K65R, K70RT, and M184IV were the most common of the NRTI resistance mutations we observed, particularly among the risk group of MSM living in Cologne and Hannover, indicating potential resistance to preexposure prophylaxis (PrEP) with tenofovir/emtricitabine. Such resistance might be an upcoming challenge as PrEP use increases. Monitoring for HIV infections with these mutations is of utmost importance for preventing an epidemic among high-risk PrEP users; one mitigation is to consider alternative PrEP regimens in regions with high resistance.
Our study had several limitations. First, our sample population could have been biased because participants were not randomly selected; our dataset was limited to ART-naive patients who received an HIV diagnosis at 7 university hospitals during 2001–2018. Although we know no reason why a university hospital setting would not be representative of the region, it is possible that populations treated outside these centers may have different transmission networks and risks; results are not generalizable to the entire regions or nationwide. Second, mixing of heterosexual patients and MSM in clusters may be due to missing single or multiple risk factors. Thus, their role could not be represented in the transmission networks. Third, we have not tested clinical correlates and drug resistance; the clinical relevance was inferred from the Stanford database.
In summary, we found that the overall rate of DRM was high in Germany. Network analysis elucidated cases of shared DRMs among genetically linked persons, mainly in MSM-dominated clusters. Our findings highlight regional differences and illustrate the need to test MSM, especially younger men, for HIV regularly and to evaluate local HIV programs and adapt screening and treatment strategies to local epidemics.
Dr.

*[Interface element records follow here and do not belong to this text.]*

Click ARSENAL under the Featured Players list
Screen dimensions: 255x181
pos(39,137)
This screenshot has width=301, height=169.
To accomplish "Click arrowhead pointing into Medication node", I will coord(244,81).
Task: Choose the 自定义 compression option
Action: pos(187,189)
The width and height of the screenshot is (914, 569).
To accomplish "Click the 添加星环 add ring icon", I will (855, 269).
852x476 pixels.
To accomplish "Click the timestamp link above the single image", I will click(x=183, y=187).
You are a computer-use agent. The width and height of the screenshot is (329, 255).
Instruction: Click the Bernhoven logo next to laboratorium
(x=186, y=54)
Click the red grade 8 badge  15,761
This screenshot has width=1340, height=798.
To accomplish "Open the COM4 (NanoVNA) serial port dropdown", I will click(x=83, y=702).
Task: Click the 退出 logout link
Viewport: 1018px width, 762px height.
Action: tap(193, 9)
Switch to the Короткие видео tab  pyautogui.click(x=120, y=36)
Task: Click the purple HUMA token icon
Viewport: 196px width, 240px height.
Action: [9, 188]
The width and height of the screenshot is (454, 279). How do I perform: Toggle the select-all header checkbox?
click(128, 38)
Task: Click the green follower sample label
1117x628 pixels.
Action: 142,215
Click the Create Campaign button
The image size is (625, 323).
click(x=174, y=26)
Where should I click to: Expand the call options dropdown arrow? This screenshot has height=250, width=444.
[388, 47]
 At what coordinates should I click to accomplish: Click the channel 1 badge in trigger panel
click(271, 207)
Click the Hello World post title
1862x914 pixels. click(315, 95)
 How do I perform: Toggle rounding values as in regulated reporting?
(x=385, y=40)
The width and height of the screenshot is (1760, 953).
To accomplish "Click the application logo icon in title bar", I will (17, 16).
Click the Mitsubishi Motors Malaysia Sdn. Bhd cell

Stecher is an epidemiologist in the Department for Infectious Diseases at the University Hospital of Cologne, Germany. Her primary research interests are infectious diseases, HIV epidemiology, and cohort studies.
This work was supported by funds from the German Center for Infection Research (DZIF) (grant no. NCT02149004] and supported by the NIH grants (grant nos. AI036214, MH113477, and AI106039). M.H. received grant funding from Gilead.
The study was approved by the local ethics committees of the university hospitals of Bonn (reference no. 279-14), Cologne (reference no. 13-364), Munich (reference no. 438-14), Hannover (reference no. 279-14), Frankfurt (reference no. 279-14), and Hamburg (reference no. 279-14).
The datasets used and analyzed during the current study are available from the corresponding author on reasonable request.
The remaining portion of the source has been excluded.